### Your assignment:
Could you please retype all of the records exactly, skipping any pictures?

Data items
#####

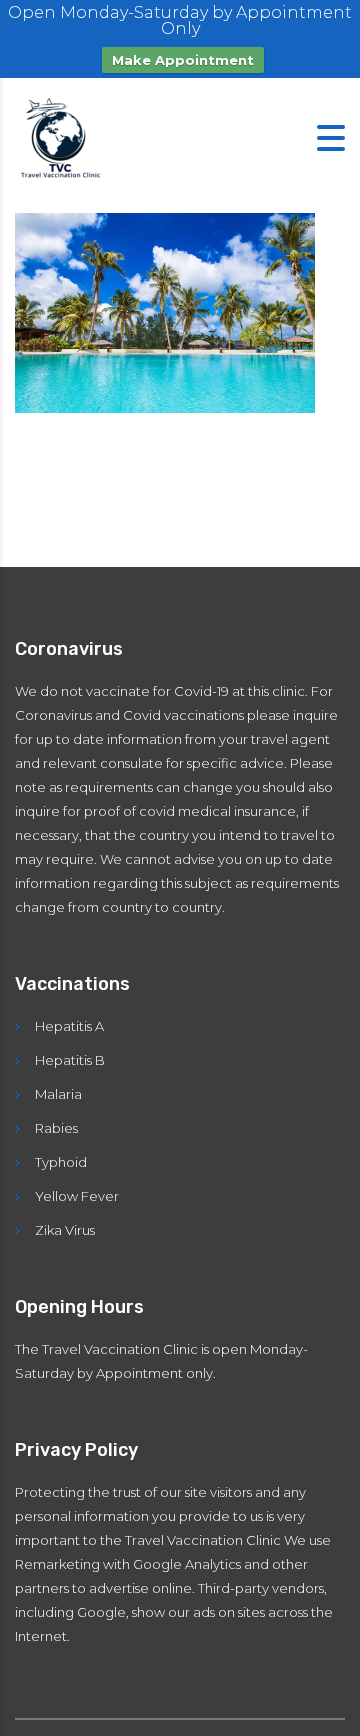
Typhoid (61, 1162)
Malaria (58, 1094)
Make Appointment (183, 60)
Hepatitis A (69, 1026)
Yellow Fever (77, 1196)
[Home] (65, 136)
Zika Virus (65, 1230)
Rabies (56, 1128)
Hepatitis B (70, 1060)
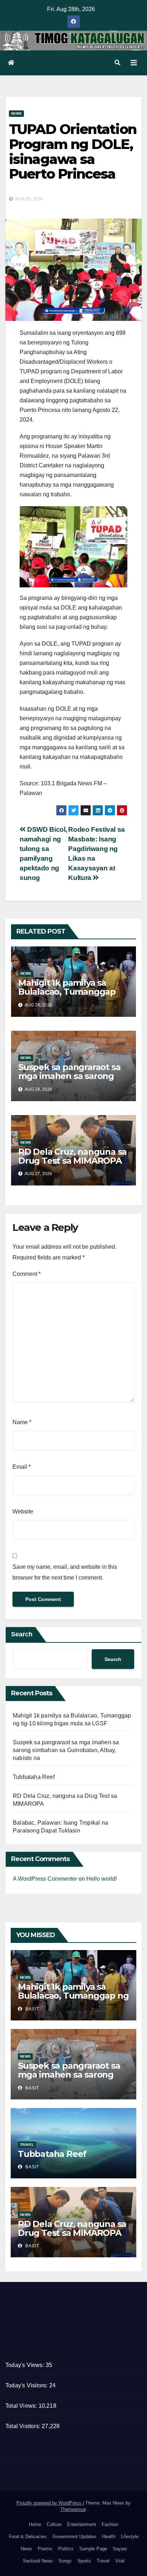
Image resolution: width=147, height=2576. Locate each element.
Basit (31, 2008)
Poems (45, 2548)
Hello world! (101, 1879)
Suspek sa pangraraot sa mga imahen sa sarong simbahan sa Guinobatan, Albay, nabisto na (71, 1080)
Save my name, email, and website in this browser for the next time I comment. (64, 1572)
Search (21, 1634)
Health (108, 2536)
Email (21, 1467)
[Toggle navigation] (134, 63)
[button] (117, 63)
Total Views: (22, 2406)
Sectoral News (38, 2560)
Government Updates (74, 2536)
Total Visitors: (23, 2426)
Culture (54, 2524)
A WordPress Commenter (45, 1879)
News (16, 113)
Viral (120, 2560)
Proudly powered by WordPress (49, 2503)
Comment (26, 1274)
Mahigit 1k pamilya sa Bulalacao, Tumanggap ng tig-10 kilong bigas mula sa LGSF (67, 996)
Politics (66, 2548)
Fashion (110, 2524)
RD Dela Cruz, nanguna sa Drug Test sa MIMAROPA (72, 1156)
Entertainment (81, 2524)
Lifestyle (129, 2536)
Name (21, 1422)
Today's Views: (25, 2365)
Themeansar (73, 2509)
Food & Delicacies (28, 2536)
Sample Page (93, 2548)
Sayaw (120, 2548)
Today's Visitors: (27, 2385)
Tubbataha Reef (34, 1777)
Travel (27, 2145)
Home (35, 2524)
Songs (65, 2560)
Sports (84, 2560)
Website (22, 1511)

#####

### Response:
Typhoid (61, 1162)
Malaria (58, 1094)
Make Appointment (183, 60)
Hepatitis A (69, 1026)
Yellow Fever (77, 1196)
[Home] (65, 136)
Zika Virus (65, 1230)
Rabies (56, 1128)
Hepatitis B (70, 1060)
Image resolution: width=147, height=2576. Locate each element.
Basit (31, 2008)
Poems (45, 2548)
Hello world! (101, 1879)
Suspek sa pangraraot sa mga imahen sa sarong simbahan sa Guinobatan, Albay, nabisto na (71, 1080)
Save my name, email, and website in this browser for the next time I comment. (64, 1572)
Search (21, 1634)
Health (108, 2536)
Email (21, 1467)
[Toggle navigation] (134, 63)
[button] (117, 63)
Total Views: (22, 2406)
Sectoral News (38, 2560)
Government Updates (74, 2536)
Total Visitors: (23, 2426)
Culture (54, 2524)
A WordPress Commenter (45, 1879)
News (16, 113)
Viral (120, 2560)
Proudly powered by WordPress (49, 2503)
Comment (26, 1274)
Mahigit 1k pamilya sa Bulalacao, Tumanggap ng tig-10 kilong bigas mula sa LGSF (67, 996)
Politics (66, 2548)
Fashion (110, 2524)
RD Dela Cruz, nanguna sa Drug Test sa MIMAROPA (72, 1156)
Entertainment (81, 2524)
Lifestyle (129, 2536)
Name (21, 1422)
Today's Views: (25, 2365)
Themeansar (73, 2509)
Food & Delicacies (28, 2536)
Sample Page (93, 2548)
Sayaw (120, 2548)
Today's Visitors: (27, 2385)
Tubbataha Reef (34, 1777)
Travel (27, 2145)
Home (35, 2524)
Songs (65, 2560)
Sports (84, 2560)
Website (22, 1511)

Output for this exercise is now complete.